# Aim of the task
Reproduce the lines of the listing below verbatim, from the line containing "Task: Open the Bache" through the end of the listing.

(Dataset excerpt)
──────────
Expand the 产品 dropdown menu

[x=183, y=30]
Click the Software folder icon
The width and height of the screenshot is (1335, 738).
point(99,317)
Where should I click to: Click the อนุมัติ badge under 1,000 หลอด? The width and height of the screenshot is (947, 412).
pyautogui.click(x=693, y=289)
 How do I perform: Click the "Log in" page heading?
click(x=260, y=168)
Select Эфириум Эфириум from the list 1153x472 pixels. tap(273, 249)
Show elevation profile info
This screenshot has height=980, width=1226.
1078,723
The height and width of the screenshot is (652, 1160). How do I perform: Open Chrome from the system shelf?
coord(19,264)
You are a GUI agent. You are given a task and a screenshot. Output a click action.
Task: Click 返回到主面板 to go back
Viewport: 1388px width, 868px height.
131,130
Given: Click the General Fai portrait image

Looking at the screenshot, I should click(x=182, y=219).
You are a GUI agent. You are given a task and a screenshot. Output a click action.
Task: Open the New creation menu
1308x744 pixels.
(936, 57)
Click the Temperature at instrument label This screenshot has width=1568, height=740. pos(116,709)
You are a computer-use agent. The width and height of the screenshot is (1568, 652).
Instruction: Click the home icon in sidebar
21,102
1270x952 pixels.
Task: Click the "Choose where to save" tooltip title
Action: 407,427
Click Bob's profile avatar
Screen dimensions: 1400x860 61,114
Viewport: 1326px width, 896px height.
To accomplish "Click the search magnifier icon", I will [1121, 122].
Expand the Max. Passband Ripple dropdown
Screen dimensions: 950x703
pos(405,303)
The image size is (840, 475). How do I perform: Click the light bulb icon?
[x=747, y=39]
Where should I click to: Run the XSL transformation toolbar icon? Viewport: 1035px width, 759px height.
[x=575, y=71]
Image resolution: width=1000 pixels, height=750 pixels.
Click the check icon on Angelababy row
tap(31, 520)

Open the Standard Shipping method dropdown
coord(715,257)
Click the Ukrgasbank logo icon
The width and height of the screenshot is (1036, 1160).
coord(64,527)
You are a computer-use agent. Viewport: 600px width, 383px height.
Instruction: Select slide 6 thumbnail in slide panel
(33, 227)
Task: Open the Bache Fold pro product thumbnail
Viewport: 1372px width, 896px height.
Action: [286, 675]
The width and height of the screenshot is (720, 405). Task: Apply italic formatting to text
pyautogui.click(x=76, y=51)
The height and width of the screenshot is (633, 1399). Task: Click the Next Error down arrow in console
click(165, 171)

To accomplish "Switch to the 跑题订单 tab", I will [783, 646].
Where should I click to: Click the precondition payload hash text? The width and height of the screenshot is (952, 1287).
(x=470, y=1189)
──────────
# Correct answer
Task: Open the Bache Fold pro product thumbnail
Viewport: 1372px width, 896px height.
Action: [286, 675]
The width and height of the screenshot is (720, 405). Task: Apply italic formatting to text
pyautogui.click(x=76, y=51)
The height and width of the screenshot is (633, 1399). Task: Click the Next Error down arrow in console
click(165, 171)

To accomplish "Switch to the 跑题订单 tab", I will [783, 646].
Where should I click to: Click the precondition payload hash text? The width and height of the screenshot is (952, 1287).
(x=470, y=1189)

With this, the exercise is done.